• [PROBLEM TO SOLVE]: Reproduce the entire listing below word for word, line by line.

+++ PROVIDED ENTRIES +++

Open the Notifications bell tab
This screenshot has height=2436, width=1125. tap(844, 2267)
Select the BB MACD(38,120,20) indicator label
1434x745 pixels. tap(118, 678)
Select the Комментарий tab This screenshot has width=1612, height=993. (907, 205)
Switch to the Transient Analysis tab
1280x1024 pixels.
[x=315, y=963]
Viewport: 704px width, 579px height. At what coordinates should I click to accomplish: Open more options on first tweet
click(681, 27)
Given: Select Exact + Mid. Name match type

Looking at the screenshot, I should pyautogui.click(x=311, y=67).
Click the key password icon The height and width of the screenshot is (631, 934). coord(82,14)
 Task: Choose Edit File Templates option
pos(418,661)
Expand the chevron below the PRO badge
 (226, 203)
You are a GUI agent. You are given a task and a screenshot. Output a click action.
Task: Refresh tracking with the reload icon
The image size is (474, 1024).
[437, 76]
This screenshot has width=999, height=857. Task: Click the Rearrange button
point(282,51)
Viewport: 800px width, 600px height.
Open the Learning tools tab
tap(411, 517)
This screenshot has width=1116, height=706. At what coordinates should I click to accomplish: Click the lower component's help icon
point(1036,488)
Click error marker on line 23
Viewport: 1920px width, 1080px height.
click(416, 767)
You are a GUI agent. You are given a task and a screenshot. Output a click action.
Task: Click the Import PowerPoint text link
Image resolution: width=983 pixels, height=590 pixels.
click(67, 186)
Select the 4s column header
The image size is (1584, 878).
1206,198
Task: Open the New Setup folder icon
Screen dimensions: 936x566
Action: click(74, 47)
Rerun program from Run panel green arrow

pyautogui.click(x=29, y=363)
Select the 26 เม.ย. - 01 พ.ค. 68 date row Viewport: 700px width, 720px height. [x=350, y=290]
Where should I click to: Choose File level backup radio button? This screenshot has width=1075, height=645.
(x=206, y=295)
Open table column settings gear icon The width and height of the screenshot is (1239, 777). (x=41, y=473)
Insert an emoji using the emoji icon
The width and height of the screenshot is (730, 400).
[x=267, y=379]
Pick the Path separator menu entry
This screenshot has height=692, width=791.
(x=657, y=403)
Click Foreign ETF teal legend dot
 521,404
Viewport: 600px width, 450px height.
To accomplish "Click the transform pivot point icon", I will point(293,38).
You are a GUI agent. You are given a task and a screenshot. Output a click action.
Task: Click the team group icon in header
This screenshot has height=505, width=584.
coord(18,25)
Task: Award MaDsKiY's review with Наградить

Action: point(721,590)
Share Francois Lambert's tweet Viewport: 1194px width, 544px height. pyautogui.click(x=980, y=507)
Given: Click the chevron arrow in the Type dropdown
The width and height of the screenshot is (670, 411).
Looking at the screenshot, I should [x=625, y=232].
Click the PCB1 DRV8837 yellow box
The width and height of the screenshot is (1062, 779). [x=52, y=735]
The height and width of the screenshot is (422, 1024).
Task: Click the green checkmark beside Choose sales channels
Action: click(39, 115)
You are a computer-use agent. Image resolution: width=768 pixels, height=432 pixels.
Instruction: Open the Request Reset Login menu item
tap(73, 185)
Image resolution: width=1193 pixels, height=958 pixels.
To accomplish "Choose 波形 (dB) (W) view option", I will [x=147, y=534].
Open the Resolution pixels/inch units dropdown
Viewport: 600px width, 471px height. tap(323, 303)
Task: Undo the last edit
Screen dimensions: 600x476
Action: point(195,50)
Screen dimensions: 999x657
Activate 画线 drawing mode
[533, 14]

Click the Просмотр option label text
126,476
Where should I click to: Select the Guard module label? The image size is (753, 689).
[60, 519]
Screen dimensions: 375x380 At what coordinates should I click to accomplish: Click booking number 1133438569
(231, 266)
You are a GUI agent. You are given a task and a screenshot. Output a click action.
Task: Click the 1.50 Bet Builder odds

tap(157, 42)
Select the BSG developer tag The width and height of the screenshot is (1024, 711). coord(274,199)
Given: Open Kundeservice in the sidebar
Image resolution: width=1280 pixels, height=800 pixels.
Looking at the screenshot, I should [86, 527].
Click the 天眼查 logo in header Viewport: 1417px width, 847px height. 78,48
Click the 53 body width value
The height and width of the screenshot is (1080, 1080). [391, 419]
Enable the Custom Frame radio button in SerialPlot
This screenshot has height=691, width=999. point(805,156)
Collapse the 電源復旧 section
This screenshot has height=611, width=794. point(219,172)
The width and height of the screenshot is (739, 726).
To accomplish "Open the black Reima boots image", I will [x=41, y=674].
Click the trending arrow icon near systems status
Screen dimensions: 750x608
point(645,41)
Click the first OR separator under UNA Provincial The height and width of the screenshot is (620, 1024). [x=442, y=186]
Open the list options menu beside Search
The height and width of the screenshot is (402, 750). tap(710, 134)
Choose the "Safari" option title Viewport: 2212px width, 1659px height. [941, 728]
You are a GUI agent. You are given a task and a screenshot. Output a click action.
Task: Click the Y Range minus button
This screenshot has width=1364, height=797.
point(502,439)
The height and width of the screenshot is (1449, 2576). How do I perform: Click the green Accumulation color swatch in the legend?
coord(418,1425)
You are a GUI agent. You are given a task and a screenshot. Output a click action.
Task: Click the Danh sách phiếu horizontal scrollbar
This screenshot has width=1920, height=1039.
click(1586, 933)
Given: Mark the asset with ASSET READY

+++

• [FINISHED EXERCISE]:
Open the Notifications bell tab
This screenshot has height=2436, width=1125. tap(844, 2267)
Select the BB MACD(38,120,20) indicator label
1434x745 pixels. tap(118, 678)
Select the Комментарий tab This screenshot has width=1612, height=993. (907, 205)
Switch to the Transient Analysis tab
1280x1024 pixels.
[x=315, y=963]
Viewport: 704px width, 579px height. At what coordinates should I click to accomplish: Open more options on first tweet
click(681, 27)
Given: Select Exact + Mid. Name match type

Looking at the screenshot, I should pyautogui.click(x=311, y=67).
Click the key password icon The height and width of the screenshot is (631, 934). coord(82,14)
 Task: Choose Edit File Templates option
pos(418,661)
Expand the chevron below the PRO badge
 (226, 203)
You are a GUI agent. You are given a task and a screenshot. Output a click action.
Task: Refresh tracking with the reload icon
The image size is (474, 1024).
[437, 76]
This screenshot has width=999, height=857. Task: Click the Rearrange button
point(282,51)
Viewport: 800px width, 600px height.
Open the Learning tools tab
tap(411, 517)
This screenshot has width=1116, height=706. At what coordinates should I click to accomplish: Click the lower component's help icon
point(1036,488)
Click error marker on line 23
Viewport: 1920px width, 1080px height.
click(416, 767)
You are a GUI agent. You are given a task and a screenshot. Output a click action.
Task: Click the Import PowerPoint text link
Image resolution: width=983 pixels, height=590 pixels.
click(67, 186)
Select the 4s column header
The image size is (1584, 878).
1206,198
Task: Open the New Setup folder icon
Screen dimensions: 936x566
Action: click(74, 47)
Rerun program from Run panel green arrow

pyautogui.click(x=29, y=363)
Select the 26 เม.ย. - 01 พ.ค. 68 date row Viewport: 700px width, 720px height. [x=350, y=290]
Where should I click to: Choose File level backup radio button? This screenshot has width=1075, height=645.
(x=206, y=295)
Open table column settings gear icon The width and height of the screenshot is (1239, 777). (x=41, y=473)
Insert an emoji using the emoji icon
The width and height of the screenshot is (730, 400).
[x=267, y=379]
Pick the Path separator menu entry
This screenshot has height=692, width=791.
(x=657, y=403)
Click Foreign ETF teal legend dot
 521,404
Viewport: 600px width, 450px height.
To accomplish "Click the transform pivot point icon", I will point(293,38).
You are a GUI agent. You are given a task and a screenshot. Output a click action.
Task: Click the team group icon in header
This screenshot has height=505, width=584.
coord(18,25)
Task: Award MaDsKiY's review with Наградить

Action: point(721,590)
Share Francois Lambert's tweet Viewport: 1194px width, 544px height. pyautogui.click(x=980, y=507)
Given: Click the chevron arrow in the Type dropdown
The width and height of the screenshot is (670, 411).
Looking at the screenshot, I should [x=625, y=232].
Click the PCB1 DRV8837 yellow box
The width and height of the screenshot is (1062, 779). [x=52, y=735]
The height and width of the screenshot is (422, 1024).
Task: Click the green checkmark beside Choose sales channels
Action: click(39, 115)
You are a computer-use agent. Image resolution: width=768 pixels, height=432 pixels.
Instruction: Open the Request Reset Login menu item
tap(73, 185)
Image resolution: width=1193 pixels, height=958 pixels.
To accomplish "Choose 波形 (dB) (W) view option", I will [x=147, y=534].
Open the Resolution pixels/inch units dropdown
Viewport: 600px width, 471px height. tap(323, 303)
Task: Undo the last edit
Screen dimensions: 600x476
Action: point(195,50)
Screen dimensions: 999x657
Activate 画线 drawing mode
[533, 14]

Click the Просмотр option label text
126,476
Where should I click to: Select the Guard module label? The image size is (753, 689).
[60, 519]
Screen dimensions: 375x380 At what coordinates should I click to accomplish: Click booking number 1133438569
(231, 266)
You are a GUI agent. You are given a task and a screenshot. Output a click action.
Task: Click the 1.50 Bet Builder odds

tap(157, 42)
Select the BSG developer tag The width and height of the screenshot is (1024, 711). coord(274,199)
Given: Open Kundeservice in the sidebar
Image resolution: width=1280 pixels, height=800 pixels.
Looking at the screenshot, I should [86, 527].
Click the 天眼查 logo in header Viewport: 1417px width, 847px height. 78,48
Click the 53 body width value
The height and width of the screenshot is (1080, 1080). [391, 419]
Enable the Custom Frame radio button in SerialPlot
This screenshot has height=691, width=999. point(805,156)
Collapse the 電源復旧 section
This screenshot has height=611, width=794. point(219,172)
The width and height of the screenshot is (739, 726).
To accomplish "Open the black Reima boots image", I will [x=41, y=674].
Click the trending arrow icon near systems status
Screen dimensions: 750x608
point(645,41)
Click the first OR separator under UNA Provincial The height and width of the screenshot is (620, 1024). [x=442, y=186]
Open the list options menu beside Search
The height and width of the screenshot is (402, 750). tap(710, 134)
Choose the "Safari" option title Viewport: 2212px width, 1659px height. [941, 728]
You are a GUI agent. You are given a task and a screenshot. Output a click action.
Task: Click the Y Range minus button
This screenshot has width=1364, height=797.
point(502,439)
The height and width of the screenshot is (1449, 2576). How do I perform: Click the green Accumulation color swatch in the legend?
coord(418,1425)
You are a GUI agent. You are given a task and a screenshot. Output a click action.
Task: Click the Danh sách phiếu horizontal scrollbar
This screenshot has width=1920, height=1039.
click(1586, 933)
Given: Mark the asset with ASSET READY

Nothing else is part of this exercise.